* **Stated exercise**:
Print, verbatim, the lines of data beginning with the line that contains "This screenshot has height=604, width=1086." and continuing through the line that contains "Expand the Time", both included.

--- Given data ---

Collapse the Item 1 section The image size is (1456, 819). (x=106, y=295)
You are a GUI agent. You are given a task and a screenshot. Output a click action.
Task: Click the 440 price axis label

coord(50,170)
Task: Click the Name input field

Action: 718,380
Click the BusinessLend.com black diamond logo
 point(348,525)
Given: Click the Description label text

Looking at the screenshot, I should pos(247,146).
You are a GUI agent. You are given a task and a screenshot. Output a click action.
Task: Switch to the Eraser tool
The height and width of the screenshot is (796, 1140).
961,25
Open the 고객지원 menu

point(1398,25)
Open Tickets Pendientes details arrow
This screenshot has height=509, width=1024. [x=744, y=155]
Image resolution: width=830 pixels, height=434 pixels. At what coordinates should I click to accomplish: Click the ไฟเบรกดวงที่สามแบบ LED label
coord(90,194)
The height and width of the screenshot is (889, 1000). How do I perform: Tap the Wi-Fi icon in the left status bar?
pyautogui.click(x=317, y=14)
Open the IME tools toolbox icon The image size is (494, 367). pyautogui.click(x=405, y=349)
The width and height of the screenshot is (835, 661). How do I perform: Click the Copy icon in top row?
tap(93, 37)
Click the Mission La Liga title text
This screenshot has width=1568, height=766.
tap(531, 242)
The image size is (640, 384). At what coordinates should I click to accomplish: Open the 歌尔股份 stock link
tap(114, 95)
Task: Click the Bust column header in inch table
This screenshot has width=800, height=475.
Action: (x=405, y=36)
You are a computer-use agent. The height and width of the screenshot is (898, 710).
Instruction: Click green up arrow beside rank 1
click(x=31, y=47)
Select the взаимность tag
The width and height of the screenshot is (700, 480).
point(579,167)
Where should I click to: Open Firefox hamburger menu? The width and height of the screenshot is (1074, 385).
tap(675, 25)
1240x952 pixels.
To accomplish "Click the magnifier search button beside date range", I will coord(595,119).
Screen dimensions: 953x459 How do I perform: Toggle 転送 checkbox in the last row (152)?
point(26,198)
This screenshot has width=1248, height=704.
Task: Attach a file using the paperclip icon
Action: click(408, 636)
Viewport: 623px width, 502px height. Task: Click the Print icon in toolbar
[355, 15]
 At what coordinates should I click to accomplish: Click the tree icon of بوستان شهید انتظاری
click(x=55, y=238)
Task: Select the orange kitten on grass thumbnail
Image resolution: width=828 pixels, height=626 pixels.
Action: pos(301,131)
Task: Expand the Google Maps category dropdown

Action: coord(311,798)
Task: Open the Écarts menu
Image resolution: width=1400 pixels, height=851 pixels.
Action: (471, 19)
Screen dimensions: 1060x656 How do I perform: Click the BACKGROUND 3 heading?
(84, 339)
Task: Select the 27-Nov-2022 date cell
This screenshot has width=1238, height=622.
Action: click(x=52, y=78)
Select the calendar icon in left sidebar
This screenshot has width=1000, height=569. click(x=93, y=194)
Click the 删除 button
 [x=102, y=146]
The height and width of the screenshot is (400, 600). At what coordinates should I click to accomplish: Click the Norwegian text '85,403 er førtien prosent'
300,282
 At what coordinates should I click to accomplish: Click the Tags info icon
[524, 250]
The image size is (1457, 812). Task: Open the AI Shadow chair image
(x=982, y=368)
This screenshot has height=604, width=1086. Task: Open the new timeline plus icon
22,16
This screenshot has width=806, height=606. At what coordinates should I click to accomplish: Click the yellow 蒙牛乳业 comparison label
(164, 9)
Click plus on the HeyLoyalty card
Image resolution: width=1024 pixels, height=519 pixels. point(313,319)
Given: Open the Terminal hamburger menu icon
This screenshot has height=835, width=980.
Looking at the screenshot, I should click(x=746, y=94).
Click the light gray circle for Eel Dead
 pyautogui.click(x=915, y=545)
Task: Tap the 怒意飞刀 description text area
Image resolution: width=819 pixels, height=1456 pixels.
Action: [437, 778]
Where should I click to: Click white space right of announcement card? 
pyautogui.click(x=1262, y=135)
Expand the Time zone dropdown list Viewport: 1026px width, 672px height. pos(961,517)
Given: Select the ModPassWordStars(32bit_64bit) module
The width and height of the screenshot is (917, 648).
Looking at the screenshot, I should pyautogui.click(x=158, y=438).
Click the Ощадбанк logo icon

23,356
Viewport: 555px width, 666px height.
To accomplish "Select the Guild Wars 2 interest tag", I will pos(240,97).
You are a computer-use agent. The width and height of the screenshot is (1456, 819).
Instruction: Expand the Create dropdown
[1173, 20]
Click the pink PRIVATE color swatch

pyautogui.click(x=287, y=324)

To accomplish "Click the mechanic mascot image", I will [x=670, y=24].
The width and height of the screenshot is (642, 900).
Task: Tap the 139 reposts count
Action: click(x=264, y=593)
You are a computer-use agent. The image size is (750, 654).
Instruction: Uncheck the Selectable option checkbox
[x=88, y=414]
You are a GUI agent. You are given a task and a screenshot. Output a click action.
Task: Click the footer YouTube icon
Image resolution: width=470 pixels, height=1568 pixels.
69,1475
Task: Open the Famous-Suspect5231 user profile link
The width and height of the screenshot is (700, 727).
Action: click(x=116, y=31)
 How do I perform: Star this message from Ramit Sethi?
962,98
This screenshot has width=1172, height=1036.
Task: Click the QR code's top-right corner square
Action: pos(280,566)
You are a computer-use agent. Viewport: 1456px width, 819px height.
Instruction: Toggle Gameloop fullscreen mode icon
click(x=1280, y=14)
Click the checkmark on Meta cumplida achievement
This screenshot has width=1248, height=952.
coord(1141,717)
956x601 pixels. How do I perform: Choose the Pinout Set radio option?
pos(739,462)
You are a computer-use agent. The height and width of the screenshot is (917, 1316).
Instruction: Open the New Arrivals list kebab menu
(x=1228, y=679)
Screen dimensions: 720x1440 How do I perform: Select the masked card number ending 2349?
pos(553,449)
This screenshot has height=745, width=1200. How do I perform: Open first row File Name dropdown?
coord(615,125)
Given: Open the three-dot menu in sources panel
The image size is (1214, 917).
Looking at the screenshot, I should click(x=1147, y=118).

---

* **Reply to the exercise**:
This screenshot has height=604, width=1086. Task: Open the new timeline plus icon
22,16
This screenshot has width=806, height=606. At what coordinates should I click to accomplish: Click the yellow 蒙牛乳业 comparison label
(164, 9)
Click plus on the HeyLoyalty card
Image resolution: width=1024 pixels, height=519 pixels. point(313,319)
Given: Open the Terminal hamburger menu icon
This screenshot has height=835, width=980.
Looking at the screenshot, I should click(x=746, y=94).
Click the light gray circle for Eel Dead
 pyautogui.click(x=915, y=545)
Task: Tap the 怒意飞刀 description text area
Image resolution: width=819 pixels, height=1456 pixels.
Action: [437, 778]
Where should I click to: Click white space right of announcement card? 
pyautogui.click(x=1262, y=135)
Expand the Time zone dropdown list Viewport: 1026px width, 672px height. pos(961,517)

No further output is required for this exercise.